The Putin Production System

In an earlier post we saw a message from Stalin to a factory manager that showed his way of motivating employees. Now Youtube has the following video illustrating Vladimir Putin’s approach to manufacturing:

The video was first posted on Youtube on 2/17/2012, when Putin was Prime Minister and running for President in the election that took place on 3/4/2012. The event took place three years earlier, and was reported in the New York Times on June 4, 2009. It happened at the Baselcement factory, which makes alumina, in Pikalevo, 150 miles East of Saint-Petersburg. The video was obviously not taken with a hidden camera; it was a deliberately staged event.
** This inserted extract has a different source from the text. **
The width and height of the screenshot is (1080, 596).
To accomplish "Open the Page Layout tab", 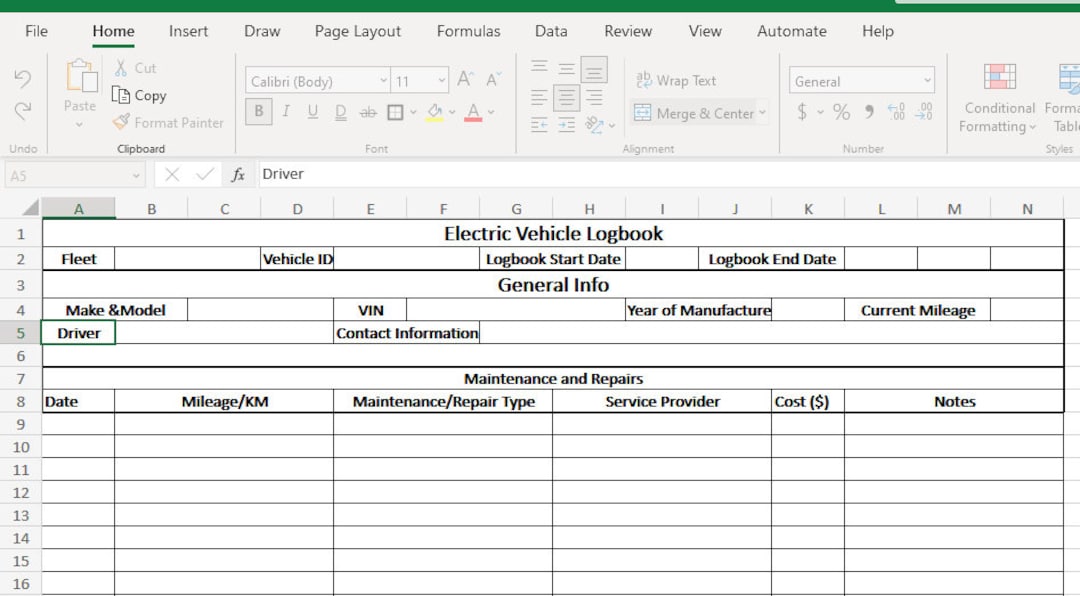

Putin comes to this cement factory, berates the managers for being unprepared, and “running around like cockroaches when I said I was coming.” He tells the owners that they are “unprofessional and greedy,” and then that this factory, which we didn’t know was closed, would be restarted “one way or another,” and without the owners if they didn’t cooperate.

One of the owners in the room is Oleg Deripaska, a rich businessman and political ally of Putin. Putin has an agreement in hand, that is apparently missing Deripaska’s signature, which he demands. The last touch, after Deripaska signs is Putin demanding his pen back, which seems intended as a counterpoint to the White House signing ceremonies where the US President gives away pens.

Seeing the confidence with which Putin passed judgement on manufacturing issues, I assumed it was based on his own extensive experience. The wikipedia article on him, however, only mentions 16 years in the KGB prior to entering politics.

BeripaskaIn the video, we see what appears to be a cheap nerd watch on billionaire Deripaska’s wrist. The same watch is prominent on his home page, and has to be there on purpose. If Deripaska has a Rolex, he keeps it out of the public eye.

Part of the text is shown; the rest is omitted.